Origins and Ideology
The Canadian economy had boomed during the late 1920s and showed no sign of weakness, but during the 1930s the Great Depression swept across Canada and provoked mass unemployment, and this incited the LSR into action. The LSR believed that the roots of the Depression were laissez-faire capitalism and governance, and that the "free" market was anything but. Politicians worked closely with business, securing interest-free loans, developing tariffs, and managing labour disputes; in short: manipulating markets. A small group of political businessmen controlled public policy and economic development, and guided the centralization of finance and power into private hands. Widespread unemployment marked the Depression, and served to underscore financial inequity. In the eyes of the LSR, the problem facing Canada was not an economic Depression, it was a corrupt political economy.
Faced with what they believed to be profiteering politicians, a group of men and women were united in their resolve that this could not stand. Three key influences stood out among the members of this group: religious affiliation, maturation in an environ of war and urbanization, and intellectual cultivation in the university environment. These characteristics defined the group's ideals, and set them apart from other social groups as a new elite; an exclusive group of righteous intellectual radicals.

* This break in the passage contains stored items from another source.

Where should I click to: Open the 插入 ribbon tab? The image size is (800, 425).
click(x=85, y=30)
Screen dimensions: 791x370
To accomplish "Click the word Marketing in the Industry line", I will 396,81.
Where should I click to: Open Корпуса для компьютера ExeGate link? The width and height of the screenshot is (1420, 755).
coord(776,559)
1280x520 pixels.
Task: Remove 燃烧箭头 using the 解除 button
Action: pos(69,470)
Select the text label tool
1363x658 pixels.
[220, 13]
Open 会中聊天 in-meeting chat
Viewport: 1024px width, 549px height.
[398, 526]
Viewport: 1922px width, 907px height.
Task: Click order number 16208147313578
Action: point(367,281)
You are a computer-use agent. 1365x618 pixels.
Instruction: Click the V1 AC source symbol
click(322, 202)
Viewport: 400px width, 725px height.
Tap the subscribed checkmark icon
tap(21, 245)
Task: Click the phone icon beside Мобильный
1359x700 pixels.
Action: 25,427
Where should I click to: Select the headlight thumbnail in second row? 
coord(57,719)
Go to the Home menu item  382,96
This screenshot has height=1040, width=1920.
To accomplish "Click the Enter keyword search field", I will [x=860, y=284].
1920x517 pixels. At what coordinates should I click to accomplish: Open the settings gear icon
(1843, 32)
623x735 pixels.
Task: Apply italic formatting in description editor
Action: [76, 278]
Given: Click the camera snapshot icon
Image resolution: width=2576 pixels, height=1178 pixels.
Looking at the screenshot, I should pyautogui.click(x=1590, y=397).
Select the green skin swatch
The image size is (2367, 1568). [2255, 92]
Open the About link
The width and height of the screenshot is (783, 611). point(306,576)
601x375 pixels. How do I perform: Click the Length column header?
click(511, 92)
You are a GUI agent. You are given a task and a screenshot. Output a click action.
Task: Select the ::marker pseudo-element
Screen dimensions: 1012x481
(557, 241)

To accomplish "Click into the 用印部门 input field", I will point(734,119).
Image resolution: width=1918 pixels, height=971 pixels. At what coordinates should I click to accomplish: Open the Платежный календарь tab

Believing the existing system was not practicable, the League set about establishing a new system. The solution to end this and all depressions would be a planned economy, and the transformation of Canada from a royal commonwealth into a socialist commonwealth. To achieve this transformation, the League planned to perform research, and apply the results toward public education and public policy. However, because the LSR believed that the system was not only corrupt but corruptive, the League planned to lay their foundations beyond politics. Public education would take the form of books and lectures, and influence over policy would be achieved through the institutionalization of expert intellectuals. Politicians would call upon the League's extra-political organization to perform research, and recommend policy. In this way, the League hoped to minimize partisanship, and influence government policy writ large. However, the ideals of the LSR found them working closest with one political party in particular, the avowedly socialist Co-operative Commonwealth Federation, or CCF.